Recently an actor came to me and said, “I’ve learnt so many skills and developed so much that I don’t know who I am anymore, and that upsets me. What can I do?”

The issue is at the heart of just about every philosophical system right back to the ancient Greeks and the Bible: Know thyself. And of course for actors it’s vital because you play so many parts that a little confusion is understandable.

So how do you deal with this question: Who am I? Here are two broad suggestions.

Firstly, you can consider that ‘you’ are not your mind – the ego – and therefore you can choose the way you think. The first stage in doing this is awareness: hear the little voice in your head. If what it’s saying is not useful to you, delete that programme and choose to think differently. For example: “I’m a failure as an actor because every audition I go to ends in rejection. I’m not going to get this job.” Not very useful, but this can become, “Whether I get this job or not, it’s not the end of the world. But in the audition I must remember to project my natural enthusiasm and be comfortable in myself, rather than trying to be what I think they’ll want.” And that will change your behaviour in the audition.
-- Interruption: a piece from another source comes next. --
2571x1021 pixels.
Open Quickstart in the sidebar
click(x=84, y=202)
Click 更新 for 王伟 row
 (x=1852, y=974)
Secondly, as a very useful exercise you can write down your personal values: what’s important to you in your life. For example: passion, success, enthusiasm, integrity, love, health, creativity, recognition, innovation, risk, excitement, wealth, fairness, helping others, loyalty, honesty, trust, fun. Get a lot of them down, then choose the top 10 and rank them in order. It’s been found that when you write things down, it’s much more powerful because it’s organised thinking.
Thirdly, you can write your mini- biography (a page or two) answering the questions: Who is the real me? What have I learned and how have I contributed to the world around me? What am I totally committed to?
Fourthly, you can write your obituary. As a journalist I’ve written the obituaries of several famous people, but writing your own obituary is powerful because it’s your statement of how you would like people to remember you.
Put those four exercises together and you should have a clearer answer to the question: Who am I?